The safe thing to do is to apply the hotfix  (or upgrade) and rebuild all indexes in that area.  Merely installing the hotfix is not enough.

Posted by e.schutten on 22-May-2017 05:06

But what does the hotfix actually fix? I assume that when I have installed the hotfix, that I can use the IDXCHECK and IDXFIX, without any problems. So I can use IDXFIX when an index corruption occurs. Why should I rebuild the indexes after installing the hotfix?

Posted by Ruanne Cluer on 22-May-2017 05:53

The HF prevents future corruption should a new index block be needed for a multi-level index and the dbkey crosses the 32/64-bit boundary

If there is existing index corruption, it needs to be fixed

idxfix will not be able to find this corruption as it it does not traverse blocks like idxcheck does (even when the HF is applied).
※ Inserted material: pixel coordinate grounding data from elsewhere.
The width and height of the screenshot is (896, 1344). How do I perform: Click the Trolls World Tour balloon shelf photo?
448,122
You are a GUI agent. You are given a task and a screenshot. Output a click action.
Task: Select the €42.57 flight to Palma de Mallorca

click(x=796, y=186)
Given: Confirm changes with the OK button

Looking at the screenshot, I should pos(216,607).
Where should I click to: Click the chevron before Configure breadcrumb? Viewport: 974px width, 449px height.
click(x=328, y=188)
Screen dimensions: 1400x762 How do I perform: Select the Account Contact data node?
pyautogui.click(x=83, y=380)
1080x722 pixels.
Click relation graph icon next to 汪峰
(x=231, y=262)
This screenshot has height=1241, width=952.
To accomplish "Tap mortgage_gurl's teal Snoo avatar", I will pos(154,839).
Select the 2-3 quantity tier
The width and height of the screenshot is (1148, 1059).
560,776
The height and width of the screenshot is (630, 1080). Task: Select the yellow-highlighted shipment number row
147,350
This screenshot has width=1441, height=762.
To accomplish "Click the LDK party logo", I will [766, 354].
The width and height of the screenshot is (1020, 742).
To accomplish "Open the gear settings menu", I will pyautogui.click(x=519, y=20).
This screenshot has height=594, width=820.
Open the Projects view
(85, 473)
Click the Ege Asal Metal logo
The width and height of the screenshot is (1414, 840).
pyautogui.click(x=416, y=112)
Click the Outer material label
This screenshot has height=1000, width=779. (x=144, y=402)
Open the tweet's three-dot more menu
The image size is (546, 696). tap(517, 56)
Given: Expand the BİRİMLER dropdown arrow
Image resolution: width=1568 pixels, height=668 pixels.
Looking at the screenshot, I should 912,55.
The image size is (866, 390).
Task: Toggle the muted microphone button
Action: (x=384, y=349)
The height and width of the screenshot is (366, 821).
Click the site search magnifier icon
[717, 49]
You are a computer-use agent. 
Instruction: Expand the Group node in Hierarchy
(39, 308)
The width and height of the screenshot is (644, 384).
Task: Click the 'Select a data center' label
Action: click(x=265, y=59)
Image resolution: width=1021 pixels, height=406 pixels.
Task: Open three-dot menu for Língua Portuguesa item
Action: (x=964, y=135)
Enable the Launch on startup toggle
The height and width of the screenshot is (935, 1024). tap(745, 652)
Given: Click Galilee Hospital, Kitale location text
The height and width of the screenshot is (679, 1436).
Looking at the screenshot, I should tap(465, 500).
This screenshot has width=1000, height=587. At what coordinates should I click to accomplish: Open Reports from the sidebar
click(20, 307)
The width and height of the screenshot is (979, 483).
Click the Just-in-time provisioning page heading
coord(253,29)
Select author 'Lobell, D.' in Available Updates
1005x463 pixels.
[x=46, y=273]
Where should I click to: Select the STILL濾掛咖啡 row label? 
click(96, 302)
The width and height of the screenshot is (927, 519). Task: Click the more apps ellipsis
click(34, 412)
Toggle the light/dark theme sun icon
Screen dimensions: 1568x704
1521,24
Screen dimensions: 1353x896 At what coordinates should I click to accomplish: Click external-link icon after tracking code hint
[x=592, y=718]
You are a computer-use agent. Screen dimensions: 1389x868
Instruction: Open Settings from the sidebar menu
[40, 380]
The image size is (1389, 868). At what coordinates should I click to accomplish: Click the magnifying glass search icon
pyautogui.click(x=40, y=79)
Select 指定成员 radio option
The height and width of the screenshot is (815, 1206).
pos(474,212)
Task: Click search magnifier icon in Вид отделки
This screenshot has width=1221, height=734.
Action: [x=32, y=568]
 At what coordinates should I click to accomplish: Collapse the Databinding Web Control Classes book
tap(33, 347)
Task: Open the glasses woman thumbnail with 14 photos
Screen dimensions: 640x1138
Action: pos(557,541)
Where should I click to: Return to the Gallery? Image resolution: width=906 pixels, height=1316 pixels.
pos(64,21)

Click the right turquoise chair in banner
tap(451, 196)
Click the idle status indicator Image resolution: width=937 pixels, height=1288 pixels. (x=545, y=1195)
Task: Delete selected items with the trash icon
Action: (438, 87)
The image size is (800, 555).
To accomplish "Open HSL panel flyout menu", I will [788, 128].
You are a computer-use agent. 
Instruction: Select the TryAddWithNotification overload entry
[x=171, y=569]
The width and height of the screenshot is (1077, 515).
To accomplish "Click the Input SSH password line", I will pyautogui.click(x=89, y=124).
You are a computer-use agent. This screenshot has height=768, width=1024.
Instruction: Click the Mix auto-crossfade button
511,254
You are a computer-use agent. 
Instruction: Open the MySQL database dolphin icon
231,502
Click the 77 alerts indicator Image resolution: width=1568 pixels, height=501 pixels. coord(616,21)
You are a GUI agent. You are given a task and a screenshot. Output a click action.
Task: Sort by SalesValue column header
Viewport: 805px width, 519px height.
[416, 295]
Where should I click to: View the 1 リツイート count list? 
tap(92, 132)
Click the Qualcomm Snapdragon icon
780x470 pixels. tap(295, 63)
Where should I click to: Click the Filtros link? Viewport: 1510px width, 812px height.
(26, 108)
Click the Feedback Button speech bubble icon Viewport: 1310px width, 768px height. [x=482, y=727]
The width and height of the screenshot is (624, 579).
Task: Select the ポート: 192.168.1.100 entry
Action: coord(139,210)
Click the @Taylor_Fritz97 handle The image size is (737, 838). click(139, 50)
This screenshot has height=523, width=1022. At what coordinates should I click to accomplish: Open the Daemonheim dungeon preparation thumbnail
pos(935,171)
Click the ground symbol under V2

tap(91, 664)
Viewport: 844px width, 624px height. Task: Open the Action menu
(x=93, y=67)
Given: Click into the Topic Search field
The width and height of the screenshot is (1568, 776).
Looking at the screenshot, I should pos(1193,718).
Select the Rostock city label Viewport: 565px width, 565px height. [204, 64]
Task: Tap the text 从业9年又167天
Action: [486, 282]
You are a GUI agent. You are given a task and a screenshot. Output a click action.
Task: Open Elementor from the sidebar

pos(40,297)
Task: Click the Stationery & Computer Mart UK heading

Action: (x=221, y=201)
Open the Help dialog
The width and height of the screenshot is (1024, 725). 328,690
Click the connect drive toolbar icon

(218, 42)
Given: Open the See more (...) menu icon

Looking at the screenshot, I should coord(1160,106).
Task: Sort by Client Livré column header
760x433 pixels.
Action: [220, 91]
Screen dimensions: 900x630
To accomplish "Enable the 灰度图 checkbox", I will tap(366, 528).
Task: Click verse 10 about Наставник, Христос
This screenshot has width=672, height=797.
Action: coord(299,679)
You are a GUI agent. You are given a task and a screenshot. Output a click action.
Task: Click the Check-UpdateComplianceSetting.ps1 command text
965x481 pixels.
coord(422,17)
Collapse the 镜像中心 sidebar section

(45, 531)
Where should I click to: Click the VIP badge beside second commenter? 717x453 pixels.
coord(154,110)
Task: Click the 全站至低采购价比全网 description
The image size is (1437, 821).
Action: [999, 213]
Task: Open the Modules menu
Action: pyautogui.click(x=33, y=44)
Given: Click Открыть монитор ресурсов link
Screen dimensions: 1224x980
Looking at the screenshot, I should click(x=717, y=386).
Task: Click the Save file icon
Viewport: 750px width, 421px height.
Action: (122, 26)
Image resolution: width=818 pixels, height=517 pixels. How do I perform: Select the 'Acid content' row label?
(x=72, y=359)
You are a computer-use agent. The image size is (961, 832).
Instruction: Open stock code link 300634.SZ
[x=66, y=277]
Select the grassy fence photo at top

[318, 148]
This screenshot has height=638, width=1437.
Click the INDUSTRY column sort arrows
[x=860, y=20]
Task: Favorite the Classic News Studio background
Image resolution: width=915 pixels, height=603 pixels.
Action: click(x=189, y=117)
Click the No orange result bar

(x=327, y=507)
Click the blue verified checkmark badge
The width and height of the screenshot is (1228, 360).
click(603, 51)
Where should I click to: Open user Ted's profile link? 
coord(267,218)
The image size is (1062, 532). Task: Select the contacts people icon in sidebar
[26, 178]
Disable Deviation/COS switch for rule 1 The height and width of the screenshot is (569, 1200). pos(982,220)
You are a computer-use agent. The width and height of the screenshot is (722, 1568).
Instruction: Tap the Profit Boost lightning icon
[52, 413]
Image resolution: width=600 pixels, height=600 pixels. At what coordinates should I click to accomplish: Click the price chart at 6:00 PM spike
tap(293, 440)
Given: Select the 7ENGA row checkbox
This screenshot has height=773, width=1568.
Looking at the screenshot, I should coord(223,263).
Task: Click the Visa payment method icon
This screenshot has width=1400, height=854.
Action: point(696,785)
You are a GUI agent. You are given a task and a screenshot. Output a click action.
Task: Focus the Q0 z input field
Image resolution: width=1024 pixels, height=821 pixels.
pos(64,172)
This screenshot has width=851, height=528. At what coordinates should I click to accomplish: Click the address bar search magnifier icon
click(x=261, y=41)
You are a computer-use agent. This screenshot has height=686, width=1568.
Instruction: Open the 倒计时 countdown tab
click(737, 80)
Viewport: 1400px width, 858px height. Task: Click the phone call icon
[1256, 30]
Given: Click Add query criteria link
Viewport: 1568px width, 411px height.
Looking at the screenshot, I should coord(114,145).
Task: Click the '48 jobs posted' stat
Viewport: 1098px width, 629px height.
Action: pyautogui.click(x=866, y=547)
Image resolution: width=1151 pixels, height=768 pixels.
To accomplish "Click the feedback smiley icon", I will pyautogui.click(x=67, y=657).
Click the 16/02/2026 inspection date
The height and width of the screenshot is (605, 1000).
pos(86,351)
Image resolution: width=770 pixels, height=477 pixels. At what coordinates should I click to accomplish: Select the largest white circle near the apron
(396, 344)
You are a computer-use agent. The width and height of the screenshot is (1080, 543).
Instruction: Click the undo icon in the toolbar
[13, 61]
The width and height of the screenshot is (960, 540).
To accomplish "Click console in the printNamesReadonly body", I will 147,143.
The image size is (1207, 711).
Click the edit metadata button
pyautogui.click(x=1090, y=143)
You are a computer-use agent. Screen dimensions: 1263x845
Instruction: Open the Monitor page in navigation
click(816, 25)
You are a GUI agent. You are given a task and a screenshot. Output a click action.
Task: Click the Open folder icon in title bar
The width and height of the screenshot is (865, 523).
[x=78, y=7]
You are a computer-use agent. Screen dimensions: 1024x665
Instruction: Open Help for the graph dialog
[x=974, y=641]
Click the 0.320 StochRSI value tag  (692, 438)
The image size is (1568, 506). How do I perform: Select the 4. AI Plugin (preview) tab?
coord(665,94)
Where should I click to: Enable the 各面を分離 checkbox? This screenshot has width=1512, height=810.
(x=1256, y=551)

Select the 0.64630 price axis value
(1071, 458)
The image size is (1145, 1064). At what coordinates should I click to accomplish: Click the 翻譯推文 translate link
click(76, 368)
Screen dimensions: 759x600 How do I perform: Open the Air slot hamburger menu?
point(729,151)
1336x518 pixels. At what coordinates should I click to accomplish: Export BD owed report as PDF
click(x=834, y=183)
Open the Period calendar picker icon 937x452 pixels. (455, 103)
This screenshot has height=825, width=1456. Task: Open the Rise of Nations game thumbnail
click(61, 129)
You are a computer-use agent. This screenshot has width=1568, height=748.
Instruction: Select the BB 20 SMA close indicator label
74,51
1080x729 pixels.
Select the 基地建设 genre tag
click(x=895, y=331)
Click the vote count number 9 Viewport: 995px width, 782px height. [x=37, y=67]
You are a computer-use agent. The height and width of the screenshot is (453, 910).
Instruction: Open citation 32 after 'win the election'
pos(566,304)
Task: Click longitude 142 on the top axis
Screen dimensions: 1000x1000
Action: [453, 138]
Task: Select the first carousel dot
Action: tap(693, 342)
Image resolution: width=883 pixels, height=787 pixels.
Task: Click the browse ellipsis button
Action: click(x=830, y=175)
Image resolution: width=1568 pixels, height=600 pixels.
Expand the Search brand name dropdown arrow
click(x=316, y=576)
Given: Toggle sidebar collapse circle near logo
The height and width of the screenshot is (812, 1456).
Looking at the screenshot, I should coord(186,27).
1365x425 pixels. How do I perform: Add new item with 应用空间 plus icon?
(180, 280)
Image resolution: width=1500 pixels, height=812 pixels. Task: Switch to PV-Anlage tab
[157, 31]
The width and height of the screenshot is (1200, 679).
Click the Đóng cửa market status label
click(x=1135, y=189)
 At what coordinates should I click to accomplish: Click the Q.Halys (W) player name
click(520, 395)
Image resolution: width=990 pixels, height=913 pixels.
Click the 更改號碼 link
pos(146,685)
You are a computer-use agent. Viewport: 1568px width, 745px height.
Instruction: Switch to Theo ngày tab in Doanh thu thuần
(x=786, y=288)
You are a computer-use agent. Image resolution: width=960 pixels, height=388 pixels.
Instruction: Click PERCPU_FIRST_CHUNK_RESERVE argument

idxcheck only with validation Option 3 (Validate record for each key) will find 32-bit 64-bit corruption within a block split, but:

- it can take a long time (even when the HF is applied).

- it can cause a dbdown (before the HF is applied).

Hence, if you have 'vulnerable' areas, it's a pretty good idea to rebuild those indexes after applying the HF.

Alternatives may take longer to verify and not doing so will lead to having to get your DR notes out to recover,

bearing in mind that this corruption will be propagated through AI notes ..

Posted by e.schutten on 22-May-2017 09:05

Thanks for the explanation.

Posted by Ruanne Cluer on 24-May-2017 02:56

Tom provided a nice prostrct stats parsing ABL. Take a look at the following Article which uses VSTs to accomplish the same, if you restricted this to only areas with indexes:

FOR EACH _Area WHERE _Area-number GT 3,  

FIRST _areastatus WHERE _Areastatus-areanum = _Area-number ,

FIRST _storageobject OF _area WHERE _object-type = 2:

000081576 - How to find an Area's RPB and Active Blocks from VSTs?

knowledgebase.progress.com/.../VST-RPB-HWM-Active-Blocks

Posted by gus bjorklund on 24-May-2017 06:34

ruanne,

would running index compress to successful completion tell us that a suspect index is not corrupted?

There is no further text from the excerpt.